The push is on for healthcare providers to make the switch to electronic health records but it is hard to tell how well these complex health information technology systems are being implemented and used, writes a health informatics researcher at The University of Texas Health Science Center at Houston in a Feb. 3 commentary in JAMA, The Journal of the American Medical Association.
To improve monitoring, Dean Sittig, Ph.D., lead author and associate professor at The University of Texas School of Health Information Sciences at Houston (SHIS), has called for coordinated oversight by both the healthcare providers implementing these systems and by government authorities.
Doctors and hospitals are racing to take advantage of billions in federal incentives to digitize health records, Sittig said. The monies were included in the American Recovery and Reinvestment Act of 2009 (ARRA). "The ARRA stimulus is pushing people to take risks," Sittig said. "It's like life. If you're late for work, you may drive a little faster than you should. This can lead to accidents."
Dean Sittig, Ph.D., is on the faculty of the University of Texas School of Health Information Sciences at Houston.
(Photo Credit: The University of Texas Health Science Center at Houston)
Even under the best of circumstances, according to Sittig, implementing an electronic health record system is difficult, costly, time-consuming and fraught with unintended adverse consequences. Evaluation of these systems following implementation shows that some do not meet safety standards established in other industries like the airline and pharmaceutical industries, he said.
"We are building this huge health information technology system that we don't know how to monitor properly," Sittig said. "These electronic interventions can adversely affect patient safety and quality of care."
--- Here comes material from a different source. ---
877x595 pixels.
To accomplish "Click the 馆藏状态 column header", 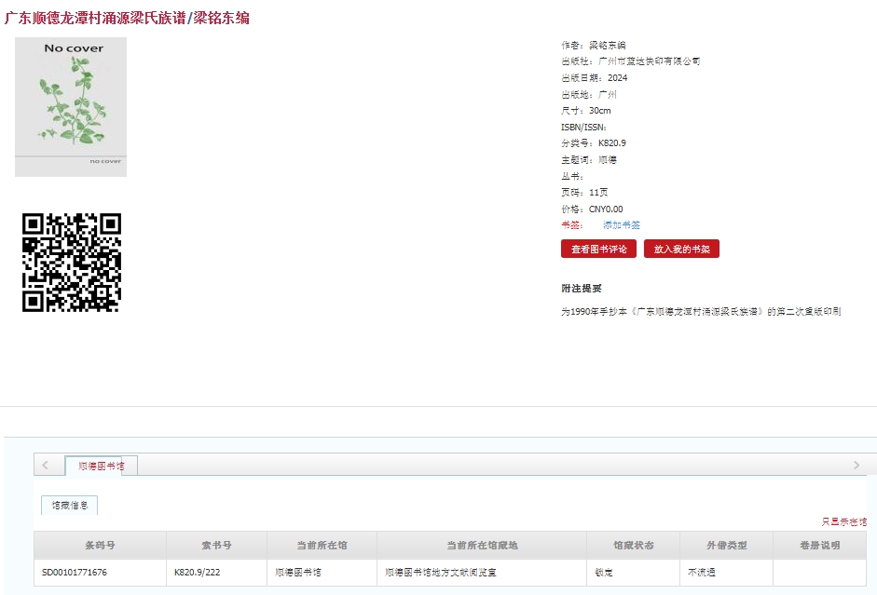I will pos(633,546).
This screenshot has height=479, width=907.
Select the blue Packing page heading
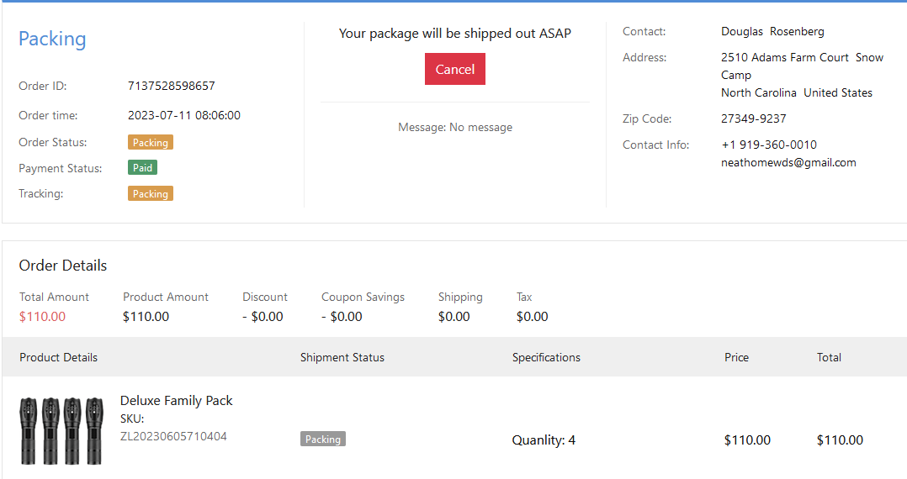[52, 39]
Borrowing from the safety practices of other industries, Sittig and his co-author, David Classen, M.D., associate professor of medicine at the University of Utah School of Medicine, have created a five-stage proposal to monitor and evaluate these systems.
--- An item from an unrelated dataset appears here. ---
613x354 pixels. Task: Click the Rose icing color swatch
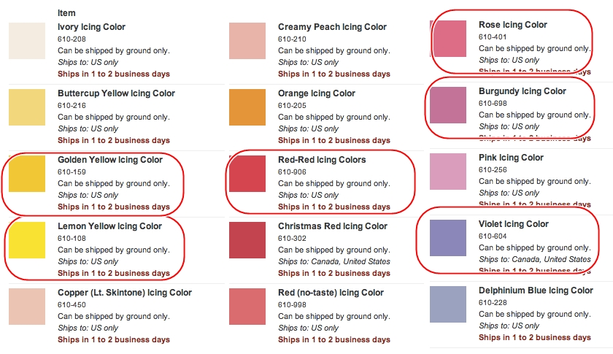pyautogui.click(x=448, y=38)
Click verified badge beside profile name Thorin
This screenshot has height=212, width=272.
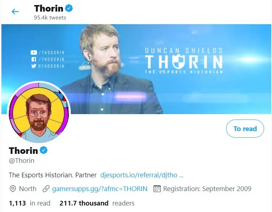pyautogui.click(x=44, y=150)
"President Obama has taken an important step toward improving the clinical computing infrastructure of the U.S. healthcare delivery system by stating the goal of all citizens having access to an electronic health record. However, the extremely aggressive timeline in the ARRA stimulus package places enormous pressure on healthcare practitioners and their organizations to rapidly implement electronic health records. Such rapid implementations could lead to significant patient safety events," write Sittig and Classen in the paper.